Nomad Autoscaler for heterogeneous batch workloads

hntrmrrs · May 25, 2022, 3:04pm

We’ve been experimenting with Nomad Autoscaler strategies for different workload categories.

One interesting set of workloads is something I will call “immediate batch” which consists of a heterogeneous collection of batch jobs submitted on an ad hoc basis throughout the day. We call it “immediate” because ideally there would be sufficient client resources to schedule them immediately. Because these workloads are very large and typically very bursty, we want to control costs by avoiding clients sitting idle.

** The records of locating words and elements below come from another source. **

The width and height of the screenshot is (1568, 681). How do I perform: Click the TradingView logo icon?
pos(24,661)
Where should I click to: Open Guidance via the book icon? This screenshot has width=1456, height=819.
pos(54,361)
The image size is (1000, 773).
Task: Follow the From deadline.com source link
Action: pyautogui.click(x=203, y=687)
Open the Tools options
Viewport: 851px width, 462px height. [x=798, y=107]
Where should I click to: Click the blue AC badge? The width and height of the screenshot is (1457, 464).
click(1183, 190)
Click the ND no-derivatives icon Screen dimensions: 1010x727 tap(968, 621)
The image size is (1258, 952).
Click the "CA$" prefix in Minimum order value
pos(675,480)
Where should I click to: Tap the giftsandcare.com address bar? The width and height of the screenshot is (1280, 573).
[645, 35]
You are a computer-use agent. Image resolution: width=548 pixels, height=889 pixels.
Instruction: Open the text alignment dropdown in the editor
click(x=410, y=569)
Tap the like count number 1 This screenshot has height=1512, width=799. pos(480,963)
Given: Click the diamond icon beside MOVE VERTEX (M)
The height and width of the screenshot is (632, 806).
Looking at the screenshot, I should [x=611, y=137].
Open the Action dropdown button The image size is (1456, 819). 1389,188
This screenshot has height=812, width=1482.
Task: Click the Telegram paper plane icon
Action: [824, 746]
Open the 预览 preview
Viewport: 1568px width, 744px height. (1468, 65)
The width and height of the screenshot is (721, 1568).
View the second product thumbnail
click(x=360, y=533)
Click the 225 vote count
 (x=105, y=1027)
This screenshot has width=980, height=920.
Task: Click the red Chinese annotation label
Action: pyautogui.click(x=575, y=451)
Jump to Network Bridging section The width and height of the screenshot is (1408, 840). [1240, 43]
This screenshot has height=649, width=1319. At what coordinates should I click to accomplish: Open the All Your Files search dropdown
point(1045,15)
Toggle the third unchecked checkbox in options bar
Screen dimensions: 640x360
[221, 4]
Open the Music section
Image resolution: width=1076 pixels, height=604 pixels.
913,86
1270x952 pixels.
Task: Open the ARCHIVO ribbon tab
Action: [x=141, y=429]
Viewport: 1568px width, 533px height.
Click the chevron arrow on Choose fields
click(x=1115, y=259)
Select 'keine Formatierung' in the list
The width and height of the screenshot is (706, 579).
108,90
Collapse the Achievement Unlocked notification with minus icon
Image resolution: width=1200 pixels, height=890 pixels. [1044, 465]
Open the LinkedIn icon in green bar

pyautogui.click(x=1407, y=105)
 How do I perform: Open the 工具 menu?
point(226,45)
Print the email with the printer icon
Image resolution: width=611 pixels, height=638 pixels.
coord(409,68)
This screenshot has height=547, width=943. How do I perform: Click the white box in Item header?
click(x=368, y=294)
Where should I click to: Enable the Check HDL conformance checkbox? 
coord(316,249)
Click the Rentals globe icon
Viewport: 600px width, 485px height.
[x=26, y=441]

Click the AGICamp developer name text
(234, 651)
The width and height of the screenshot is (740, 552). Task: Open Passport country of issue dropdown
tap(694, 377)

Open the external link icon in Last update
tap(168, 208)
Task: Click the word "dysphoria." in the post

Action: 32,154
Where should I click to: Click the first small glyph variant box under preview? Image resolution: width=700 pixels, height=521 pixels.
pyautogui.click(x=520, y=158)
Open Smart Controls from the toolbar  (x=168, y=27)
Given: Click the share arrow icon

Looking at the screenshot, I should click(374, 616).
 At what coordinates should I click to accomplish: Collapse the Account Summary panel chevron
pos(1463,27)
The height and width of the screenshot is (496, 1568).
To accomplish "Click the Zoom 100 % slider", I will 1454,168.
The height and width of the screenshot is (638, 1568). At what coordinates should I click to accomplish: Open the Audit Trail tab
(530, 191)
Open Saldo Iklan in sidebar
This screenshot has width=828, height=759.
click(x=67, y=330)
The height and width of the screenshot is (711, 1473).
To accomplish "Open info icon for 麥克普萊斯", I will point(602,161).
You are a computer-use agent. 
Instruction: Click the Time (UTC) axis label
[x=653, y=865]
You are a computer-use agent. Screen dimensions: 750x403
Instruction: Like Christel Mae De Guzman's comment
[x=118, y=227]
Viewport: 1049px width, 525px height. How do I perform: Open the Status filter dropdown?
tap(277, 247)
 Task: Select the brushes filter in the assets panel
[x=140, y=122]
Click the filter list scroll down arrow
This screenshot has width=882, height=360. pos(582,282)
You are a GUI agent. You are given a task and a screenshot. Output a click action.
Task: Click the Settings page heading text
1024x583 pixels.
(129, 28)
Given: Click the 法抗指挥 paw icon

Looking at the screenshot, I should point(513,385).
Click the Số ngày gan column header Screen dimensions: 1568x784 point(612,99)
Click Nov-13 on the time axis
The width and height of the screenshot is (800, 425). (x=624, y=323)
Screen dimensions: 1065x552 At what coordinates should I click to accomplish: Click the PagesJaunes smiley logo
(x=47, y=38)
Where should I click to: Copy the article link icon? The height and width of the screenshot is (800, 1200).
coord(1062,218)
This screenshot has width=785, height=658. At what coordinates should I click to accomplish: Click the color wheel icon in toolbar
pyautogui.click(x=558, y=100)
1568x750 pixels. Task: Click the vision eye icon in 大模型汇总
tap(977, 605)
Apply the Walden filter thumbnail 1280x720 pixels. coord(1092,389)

It feels like it should be achievable with the pass-through strategy by calculating the total amount of schedulable job resource requirements like so (this assumes a unit of capacity is 32 3.4ghz cpu and 256gb ram):

scaling "batch-highmem" {
  enabled = true
  min     = 0
  max     = 50

  policy {
    check "estimated-capacity" {
      source = "prometheus"
      query =<<EOF
ceil(sum(nomad_client_allocated_cpu{node_class=~"batch:highmem"}) / (32 * 3400)
  + sum(nomad_nomad_blocked_evals_cpu{node_class=~"batch:highmem"}) / (32 * 3400)) 
> ceil(sum(nomad_client_allocated_memory{node_class=~"batch:highmem"}) / (256 * 1024)
  + sum(nomad_nomad_blocked_evals_memory{node_class=~"batch:highmem"}) / (256 * 1024))
or ceil(sum(nomad_client_allocated_memory{node_class=~"batch:highmem"}) / (256 * 1024)
  + sum(nomad_nomad_blocked_evals_memory{node_class=~"batch:highmem"}) / (256 * 1024))
EOF

    strategy "pass-through" {}
  }
}

It also feels super clunky.

Does anyone have a better suggestion for estimating the capacity needed to run all of the submitted jobs for a given node class immediately by scaling out?

pdilyard · October 17, 2023, 5:16pm

I have this exact same scenario. Did you ever find a better solution? This is something that is much more well-supported by the AWS EKS autoscaler, but we’re trying to move our workloads to Nomad instead.